When an explicit QNR is unavailable, the authors introduce a second line of reasoning: they consider polynomial equations of the form Polynomial(x) ≡ 0 (mod N). Roots of such equations, they claim, implicitly define non‑residues. By constructing low‑degree “canonical divisor polynomials” (denoted Υ_m, Ψ_m, etc.) they formulate the Generalized Primality Conjecture (PGPC), which extends PBPC to the implicit‑QNR setting and yields a worst‑case deterministic complexity of O((log N)^3 polylog log N). A further extension, the Furthermost Generalized Primality Conjecture (FGPC), is presented to cover even broader families of implicit non‑residues, such as cyclotomic polynomials.

Part 2 supplies extensive experimental data. The authors test all Carmichael numbers below 10^18 and all known pseudoprimes below 10^13, using the Maple computer algebra system. They report that no counter‑example to any of their conjectures was found; every composite number was correctly identified by their deterministic algorithms, whereas standard probabilistic tests (Miller–Rabin, Baillie–PSW, etc.) occasionally required many iterations or could not be forced to fail on specially crafted composites. They also applied their method to ten “probable primes” each exceeding 30 000 decimal digits, confirming that PPT A_E QNR correctly classified them. However, the experiments are confined to relatively modest bit‑sizes and a single software environment, leaving open the question of performance on cryptographic‑scale inputs (several thousand bits) and on other platforms.

Part 3 attempts analytic proofs for PBPC in special cases. The proof strategy is two‑fold: first, demonstrate the existence of a “canonical prime divisor” P with certain algebraic properties; second, show that any prime factor of N must have a Jacobi‑symbol mismatch, which forces N to be composite. The authors develop two tool‑sets (canonical relations modulo P and chains of square‑roots in distinct meta‑paths) and provide complete proofs for cases falling inside a blue region of their proof‑space diagram. Cases in the red and green regions remain only partially proved. Consequently, the full conjecture remains unproven.

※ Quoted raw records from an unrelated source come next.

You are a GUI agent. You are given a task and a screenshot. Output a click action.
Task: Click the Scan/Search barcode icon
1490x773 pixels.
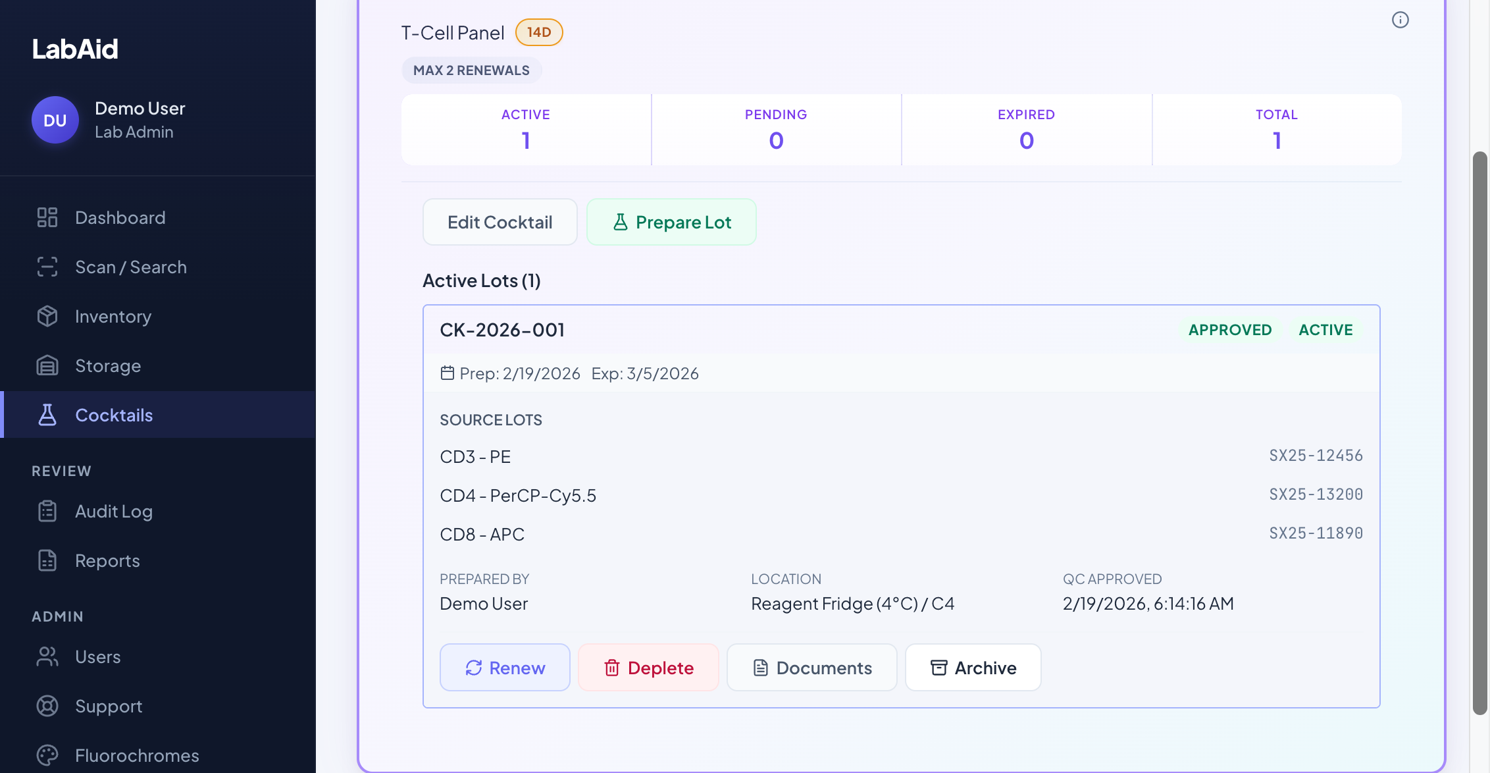point(47,267)
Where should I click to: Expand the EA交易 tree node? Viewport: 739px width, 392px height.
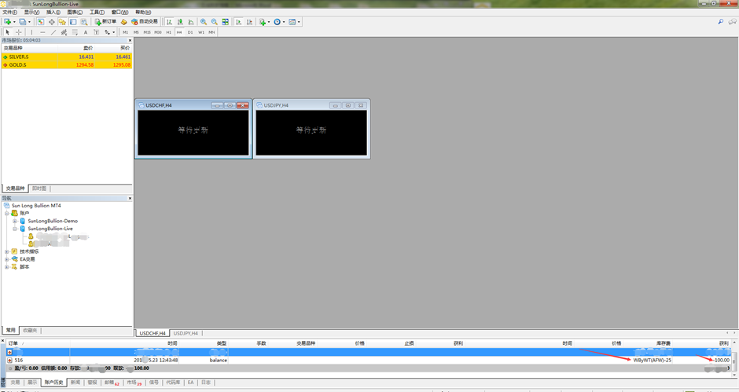(x=7, y=259)
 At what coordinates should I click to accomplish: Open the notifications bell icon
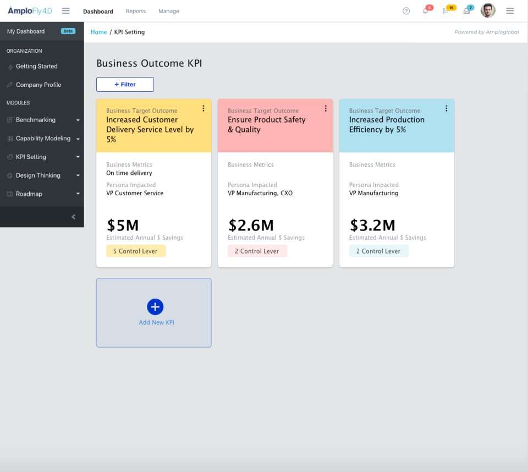[426, 11]
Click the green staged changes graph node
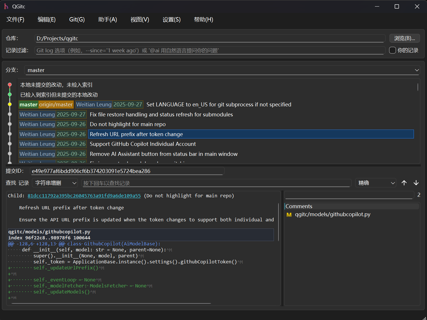This screenshot has width=427, height=320. click(x=10, y=94)

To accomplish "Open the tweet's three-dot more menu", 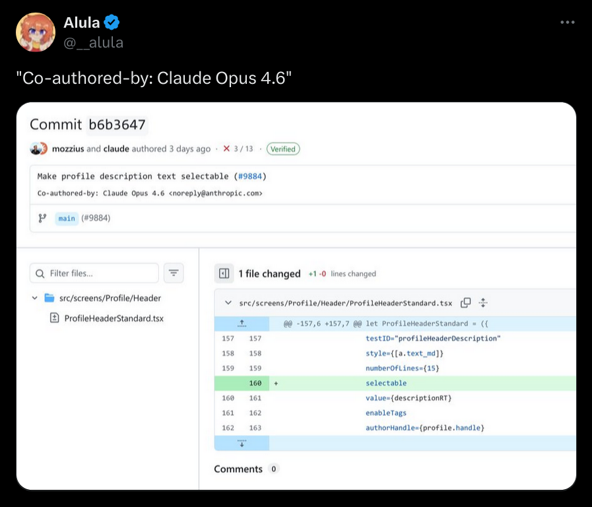I will [567, 22].
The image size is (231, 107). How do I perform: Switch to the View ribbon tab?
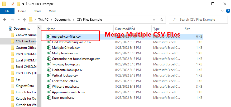point(52,11)
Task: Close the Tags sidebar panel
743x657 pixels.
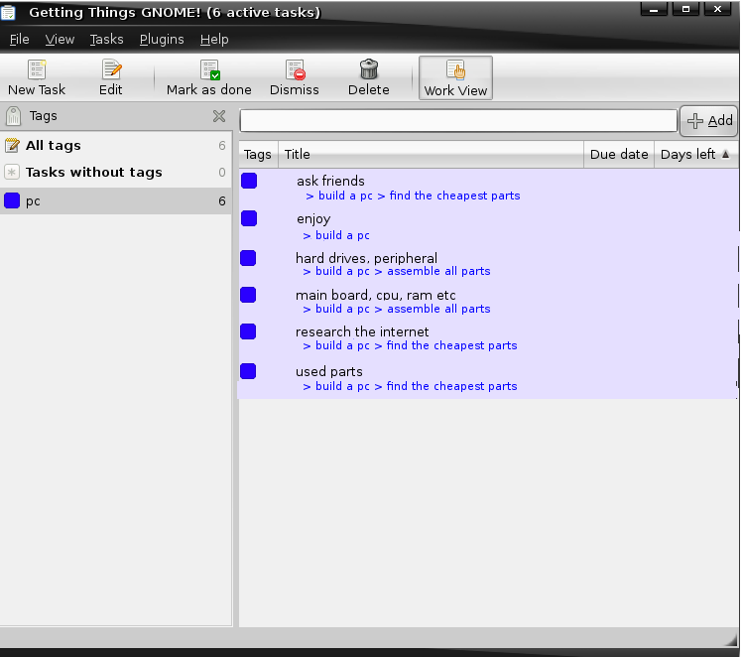Action: coord(219,116)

Overall assessment: the paper introduces an intriguing concept—leveraging QNRs to achieve deterministic primality testing with sub‑quadratic logarithmic complexity. The hybrid algorithm that fuses Miller–Rabin with Euler‑Criterion is novel, and the experimental evidence, though limited, is encouraging. Nevertheless, the core conjectures lack complete proofs, and the cost of finding an explicit QNR (or constructing the required implicit‑QNR polynomials) is not rigorously accounted for; in the worst case this could dominate the claimed complexity. Moreover, the experimental validation does not extend to the large‑scale numbers relevant for modern cryptography, nor does it compare against state‑of‑the‑art deterministic methods such as AKS or ECPP in terms of practical runtime and memory usage.

Future work should focus on (1) providing rigorous existence and efficient construction algorithms for both explicit and implicit QNRs, (2) completing the analytic proofs of PBPC, PGPC, and FGPC for all input classes, (3) benchmarking the proposed algorithms on multi‑thousand‑bit integers across diverse platforms, and (4) analyzing constant factors and memory requirements to assess practical competitiveness. If these gaps are closed, the proposed methods could become a valuable addition to the toolbox of deterministic primality testing.